Records drawn from a dataset
Content starts

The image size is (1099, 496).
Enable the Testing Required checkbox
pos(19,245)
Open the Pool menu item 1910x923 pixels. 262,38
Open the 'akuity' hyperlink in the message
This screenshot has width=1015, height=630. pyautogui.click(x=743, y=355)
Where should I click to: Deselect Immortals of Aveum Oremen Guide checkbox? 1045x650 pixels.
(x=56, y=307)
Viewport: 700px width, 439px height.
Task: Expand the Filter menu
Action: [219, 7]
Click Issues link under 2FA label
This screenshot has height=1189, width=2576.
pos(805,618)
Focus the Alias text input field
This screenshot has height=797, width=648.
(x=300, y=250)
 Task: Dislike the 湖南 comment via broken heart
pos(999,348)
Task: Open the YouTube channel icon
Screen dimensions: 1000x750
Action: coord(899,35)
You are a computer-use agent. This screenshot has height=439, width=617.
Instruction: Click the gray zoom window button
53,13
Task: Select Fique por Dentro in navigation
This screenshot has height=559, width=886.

Content ends

- TO DO: Starting with the first entry and ending with the last, give all of them again unchanged.

- SOLUTION BELOW:
The image size is (1099, 496).
Enable the Testing Required checkbox
pos(19,245)
Open the Pool menu item 1910x923 pixels. 262,38
Open the 'akuity' hyperlink in the message
This screenshot has width=1015, height=630. pyautogui.click(x=743, y=355)
Where should I click to: Deselect Immortals of Aveum Oremen Guide checkbox? 1045x650 pixels.
(x=56, y=307)
Viewport: 700px width, 439px height.
Task: Expand the Filter menu
Action: [219, 7]
Click Issues link under 2FA label
This screenshot has height=1189, width=2576.
pos(805,618)
Focus the Alias text input field
This screenshot has height=797, width=648.
(x=300, y=250)
 Task: Dislike the 湖南 comment via broken heart
pos(999,348)
Task: Open the YouTube channel icon
Screen dimensions: 1000x750
Action: coord(899,35)
You are a computer-use agent. This screenshot has height=439, width=617.
Instruction: Click the gray zoom window button
53,13
Task: Select Fique por Dentro in navigation
This screenshot has height=559, width=886.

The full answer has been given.